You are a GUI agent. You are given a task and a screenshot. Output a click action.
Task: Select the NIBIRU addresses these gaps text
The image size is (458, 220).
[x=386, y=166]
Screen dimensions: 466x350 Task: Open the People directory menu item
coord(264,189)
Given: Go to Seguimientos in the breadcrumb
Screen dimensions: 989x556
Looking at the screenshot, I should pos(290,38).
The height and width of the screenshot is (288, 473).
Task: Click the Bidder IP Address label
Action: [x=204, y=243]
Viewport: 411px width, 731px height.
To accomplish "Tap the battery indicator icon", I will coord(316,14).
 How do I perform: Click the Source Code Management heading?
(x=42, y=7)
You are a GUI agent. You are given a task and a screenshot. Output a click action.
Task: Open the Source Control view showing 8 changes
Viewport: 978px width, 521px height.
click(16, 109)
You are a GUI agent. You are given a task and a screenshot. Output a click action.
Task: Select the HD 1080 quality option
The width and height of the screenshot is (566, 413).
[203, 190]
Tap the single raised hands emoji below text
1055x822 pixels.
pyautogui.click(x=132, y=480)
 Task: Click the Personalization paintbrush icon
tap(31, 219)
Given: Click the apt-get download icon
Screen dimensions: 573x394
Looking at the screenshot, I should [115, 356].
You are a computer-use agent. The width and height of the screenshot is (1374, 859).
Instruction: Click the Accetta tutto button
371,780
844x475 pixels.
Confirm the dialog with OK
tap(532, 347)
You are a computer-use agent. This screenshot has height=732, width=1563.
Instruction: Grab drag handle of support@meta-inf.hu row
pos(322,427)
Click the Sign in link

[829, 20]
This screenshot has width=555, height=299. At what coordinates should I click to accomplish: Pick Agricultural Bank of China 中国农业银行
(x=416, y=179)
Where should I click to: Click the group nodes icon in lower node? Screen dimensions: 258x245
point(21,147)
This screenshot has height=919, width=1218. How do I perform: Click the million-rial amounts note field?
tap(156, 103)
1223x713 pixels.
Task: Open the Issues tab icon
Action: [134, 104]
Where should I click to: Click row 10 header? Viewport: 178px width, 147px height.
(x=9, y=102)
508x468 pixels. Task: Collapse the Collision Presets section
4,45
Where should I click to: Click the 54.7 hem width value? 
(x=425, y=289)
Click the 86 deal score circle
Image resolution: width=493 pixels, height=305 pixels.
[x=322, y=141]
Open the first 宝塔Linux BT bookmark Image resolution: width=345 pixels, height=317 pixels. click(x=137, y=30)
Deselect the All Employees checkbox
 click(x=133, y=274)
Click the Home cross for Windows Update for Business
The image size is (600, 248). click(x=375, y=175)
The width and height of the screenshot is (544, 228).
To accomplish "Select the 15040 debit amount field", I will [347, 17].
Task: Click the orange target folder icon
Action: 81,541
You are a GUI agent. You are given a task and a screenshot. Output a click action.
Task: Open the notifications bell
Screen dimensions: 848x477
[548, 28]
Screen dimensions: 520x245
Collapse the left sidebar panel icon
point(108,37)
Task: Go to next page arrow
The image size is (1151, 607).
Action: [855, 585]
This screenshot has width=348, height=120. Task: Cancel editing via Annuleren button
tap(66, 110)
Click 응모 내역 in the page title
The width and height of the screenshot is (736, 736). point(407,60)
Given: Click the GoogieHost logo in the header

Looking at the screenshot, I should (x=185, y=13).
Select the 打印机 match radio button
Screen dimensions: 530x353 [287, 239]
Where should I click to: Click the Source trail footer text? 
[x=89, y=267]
·····
An exact restatement of the data is required.

• [SOLUTION TO THE PROBLEM]
You are a GUI agent. You are given a task and a screenshot. Output a click action.
Task: Select the NIBIRU addresses these gaps text
The image size is (458, 220).
[x=386, y=166]
Screen dimensions: 466x350 Task: Open the People directory menu item
coord(264,189)
Given: Go to Seguimientos in the breadcrumb
Screen dimensions: 989x556
Looking at the screenshot, I should pos(290,38).
The height and width of the screenshot is (288, 473).
Task: Click the Bidder IP Address label
Action: [x=204, y=243]
Viewport: 411px width, 731px height.
To accomplish "Tap the battery indicator icon", I will coord(316,14).
 How do I perform: Click the Source Code Management heading?
(x=42, y=7)
You are a GUI agent. You are given a task and a screenshot. Output a click action.
Task: Open the Source Control view showing 8 changes
Viewport: 978px width, 521px height.
click(16, 109)
You are a GUI agent. You are given a task and a screenshot. Output a click action.
Task: Select the HD 1080 quality option
The width and height of the screenshot is (566, 413).
[203, 190]
Tap the single raised hands emoji below text
1055x822 pixels.
pyautogui.click(x=132, y=480)
 Task: Click the Personalization paintbrush icon
tap(31, 219)
Given: Click the apt-get download icon
Screen dimensions: 573x394
Looking at the screenshot, I should [115, 356].
You are a computer-use agent. The width and height of the screenshot is (1374, 859).
Instruction: Click the Accetta tutto button
371,780
844x475 pixels.
Confirm the dialog with OK
tap(532, 347)
You are a computer-use agent. This screenshot has height=732, width=1563.
Instruction: Grab drag handle of support@meta-inf.hu row
pos(322,427)
Click the Sign in link

[829, 20]
This screenshot has width=555, height=299. At what coordinates should I click to accomplish: Pick Agricultural Bank of China 中国农业银行
(x=416, y=179)
Where should I click to: Click the group nodes icon in lower node? Screen dimensions: 258x245
point(21,147)
This screenshot has height=919, width=1218. How do I perform: Click the million-rial amounts note field?
tap(156, 103)
1223x713 pixels.
Task: Open the Issues tab icon
Action: [134, 104]
Where should I click to: Click row 10 header? Viewport: 178px width, 147px height.
(x=9, y=102)
508x468 pixels. Task: Collapse the Collision Presets section
4,45
Where should I click to: Click the 54.7 hem width value? 
(x=425, y=289)
Click the 86 deal score circle
Image resolution: width=493 pixels, height=305 pixels.
[x=322, y=141]
Open the first 宝塔Linux BT bookmark Image resolution: width=345 pixels, height=317 pixels. click(x=137, y=30)
Deselect the All Employees checkbox
 click(x=133, y=274)
Click the Home cross for Windows Update for Business
The image size is (600, 248). click(x=375, y=175)
The width and height of the screenshot is (544, 228).
To accomplish "Select the 15040 debit amount field", I will [347, 17].
Task: Click the orange target folder icon
Action: 81,541
You are a GUI agent. You are given a task and a screenshot. Output a click action.
Task: Open the notifications bell
Screen dimensions: 848x477
[548, 28]
Screen dimensions: 520x245
Collapse the left sidebar panel icon
point(108,37)
Task: Go to next page arrow
The image size is (1151, 607).
Action: [855, 585]
This screenshot has width=348, height=120. Task: Cancel editing via Annuleren button
tap(66, 110)
Click 응모 내역 in the page title
The width and height of the screenshot is (736, 736). point(407,60)
Given: Click the GoogieHost logo in the header

Looking at the screenshot, I should (x=185, y=13).
Select the 打印机 match radio button
Screen dimensions: 530x353 [287, 239]
Where should I click to: Click the Source trail footer text? 
[x=89, y=267]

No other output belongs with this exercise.